De nouvelles révélations lors de l’audit de la Commission des jeux de Kahnawake
Le scandale déclenche un audit de la Commission des jeux de Kahnawake, qui confirme ce que certains joueurs soupçonnaient depuis longtemps : un réseau de joueurs d’Absolute Poker avait accès à un God Mode et voyaient donc les cartes des autres joueurs (contrairement à ce qu’a déclaré le site).
Au total : 117 pseudos détenus par 23 comptes différents. La grande majorité des adresses IP étaient associées à Russell Hamilton (ancien propriétaire du site Ultimate Bet) et les gains ont été transférés par les comptes joueurs appartenant à ce même Russell Hamilton.
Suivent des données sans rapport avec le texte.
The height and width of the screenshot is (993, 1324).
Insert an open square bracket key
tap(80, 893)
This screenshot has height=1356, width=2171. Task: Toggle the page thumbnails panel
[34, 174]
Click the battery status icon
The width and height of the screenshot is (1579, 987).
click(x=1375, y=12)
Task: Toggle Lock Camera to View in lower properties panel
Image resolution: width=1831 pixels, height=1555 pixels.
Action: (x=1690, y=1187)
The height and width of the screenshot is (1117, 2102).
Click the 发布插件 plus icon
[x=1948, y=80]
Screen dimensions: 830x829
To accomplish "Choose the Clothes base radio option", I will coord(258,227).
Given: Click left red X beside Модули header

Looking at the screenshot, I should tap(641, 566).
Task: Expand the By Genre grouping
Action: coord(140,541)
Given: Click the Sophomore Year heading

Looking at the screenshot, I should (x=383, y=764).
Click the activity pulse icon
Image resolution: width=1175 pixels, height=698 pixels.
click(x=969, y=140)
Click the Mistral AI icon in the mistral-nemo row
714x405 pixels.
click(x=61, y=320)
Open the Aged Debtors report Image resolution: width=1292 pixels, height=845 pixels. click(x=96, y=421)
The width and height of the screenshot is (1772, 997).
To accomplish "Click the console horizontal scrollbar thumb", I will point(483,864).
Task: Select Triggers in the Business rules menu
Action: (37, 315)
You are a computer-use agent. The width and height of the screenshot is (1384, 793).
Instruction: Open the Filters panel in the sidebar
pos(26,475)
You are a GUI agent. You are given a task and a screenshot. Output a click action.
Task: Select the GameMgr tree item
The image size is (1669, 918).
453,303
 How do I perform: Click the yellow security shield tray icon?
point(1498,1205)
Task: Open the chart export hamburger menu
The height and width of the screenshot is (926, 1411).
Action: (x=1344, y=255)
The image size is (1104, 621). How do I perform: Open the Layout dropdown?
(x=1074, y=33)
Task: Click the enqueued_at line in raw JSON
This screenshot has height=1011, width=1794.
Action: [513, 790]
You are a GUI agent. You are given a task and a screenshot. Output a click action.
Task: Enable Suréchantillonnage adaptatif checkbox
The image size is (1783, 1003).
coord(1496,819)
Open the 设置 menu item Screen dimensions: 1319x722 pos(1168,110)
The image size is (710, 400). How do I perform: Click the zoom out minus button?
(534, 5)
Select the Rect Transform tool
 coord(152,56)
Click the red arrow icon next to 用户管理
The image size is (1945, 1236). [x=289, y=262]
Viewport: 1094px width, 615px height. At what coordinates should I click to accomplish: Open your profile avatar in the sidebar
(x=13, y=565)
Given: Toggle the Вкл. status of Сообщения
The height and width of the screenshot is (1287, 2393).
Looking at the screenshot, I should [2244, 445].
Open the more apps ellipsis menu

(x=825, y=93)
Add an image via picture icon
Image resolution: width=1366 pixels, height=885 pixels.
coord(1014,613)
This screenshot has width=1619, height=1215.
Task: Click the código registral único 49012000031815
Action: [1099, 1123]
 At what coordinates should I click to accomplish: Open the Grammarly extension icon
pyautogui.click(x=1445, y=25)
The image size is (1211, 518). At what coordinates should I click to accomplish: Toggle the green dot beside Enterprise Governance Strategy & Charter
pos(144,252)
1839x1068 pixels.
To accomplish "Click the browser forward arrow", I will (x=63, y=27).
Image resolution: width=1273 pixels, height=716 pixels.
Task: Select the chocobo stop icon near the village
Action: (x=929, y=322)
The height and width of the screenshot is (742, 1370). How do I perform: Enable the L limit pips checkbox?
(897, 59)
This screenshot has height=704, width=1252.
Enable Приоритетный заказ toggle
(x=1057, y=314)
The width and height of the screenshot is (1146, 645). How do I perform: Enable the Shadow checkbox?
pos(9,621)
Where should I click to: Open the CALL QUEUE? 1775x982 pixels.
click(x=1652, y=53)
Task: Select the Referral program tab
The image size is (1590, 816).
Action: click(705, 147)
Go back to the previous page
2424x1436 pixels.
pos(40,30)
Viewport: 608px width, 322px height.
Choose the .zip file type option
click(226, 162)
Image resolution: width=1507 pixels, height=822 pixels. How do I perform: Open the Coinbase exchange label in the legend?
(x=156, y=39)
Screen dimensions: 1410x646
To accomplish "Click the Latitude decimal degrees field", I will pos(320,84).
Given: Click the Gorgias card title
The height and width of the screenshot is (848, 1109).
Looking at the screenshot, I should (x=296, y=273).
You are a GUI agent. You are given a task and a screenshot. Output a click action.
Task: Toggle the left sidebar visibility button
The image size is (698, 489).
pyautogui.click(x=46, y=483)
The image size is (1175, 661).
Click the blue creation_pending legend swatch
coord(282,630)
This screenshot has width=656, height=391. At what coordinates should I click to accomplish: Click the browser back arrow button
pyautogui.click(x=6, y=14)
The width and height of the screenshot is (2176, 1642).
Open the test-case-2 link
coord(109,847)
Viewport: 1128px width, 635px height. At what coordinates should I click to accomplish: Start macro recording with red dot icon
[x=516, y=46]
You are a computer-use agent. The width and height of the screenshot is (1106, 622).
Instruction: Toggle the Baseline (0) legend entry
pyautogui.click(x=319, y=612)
Le site a été condamné à 500 000 $ d’amende et à 2 ans de probation. Pas grand-chose au vu des sommes escroquées.
En 2008, une enquête interne menée par le propriétaire d’Ultimate Bet, l’autre site du groupe Cereus Poker Network, a révélé des agissements du même type : une fraude entre mars 2006 et décembre 2007, avec 18 pseudos impliqués.
Travis Makar tente de laver son nom via ses enregistrements privés
Après les révélations fracassantes, l’affaire s’est rapidement calmée. Jusqu’à ce que des enregistrements de Travis Makar, l’ancien bras droit de Russel Hamilton, la remettent au goût du jour.
Les bandes datent de 2008. Elles révèlent les dessous de l’affaire via des conversations entre Russ Hamilton, Greg Pierson (ancien PDG d’ieLogic, le développeur du logiciel d’UB) et Daniel Friedberg (ancien avocat d’UB).
Parmi les sujets abordés : comment étouffer le scandale, faire porter le chapeau à Makar, mais aussi comment Hamilton a profité du God Mode.
Les enregistrements montrent aussi le degré de connivence d’un grand nombre d’acteurs de l’industrie du poker. Parmi eux : Jim Ryan (ancien PDG d’Ultimate Bet, puis de bwin.party), Joe Norton (PDG de Tokwiro Enterprises, propriétaire d’Absolute Poker) ou encore Paul Leggett (ancien gestionnaire de Cereus, aujourd’hui PDG de la division online d’Amaya Gaming).
Makar était considéré par Commission des jeux de Kahnawake comme partie prenante de la fraude, chose qu’il a toujours contestée.
La diffusion des conversations secrètes a donc eu pour but de laver son nom, mais aussi d’empêcher que la société lovation (qui appartient à Greg Pierson) ne puisse entrer sur le marché du Nevada.
Le scandale Absolute Bet a ébranlé le monde du poker en ligne et a forcé les sites à mettre en place un système de protection bien meilleur que celui qui avait cours jusqu’alors. Dans une certaine mesure, l’environnement sécurisé dont bénéficient les joueurs de maintenant est hérité de cette affaire.
Pour en savoir plus sur le scandale Absolute Bet, ne manquez pas le documentaire de Scott Bell réalisé en association avec DoubleHead Pictures. Ancien joueur pro, Scott Bell a passé plusieurs années à enquêter sur l’affaire pour en révéler les dessous au public.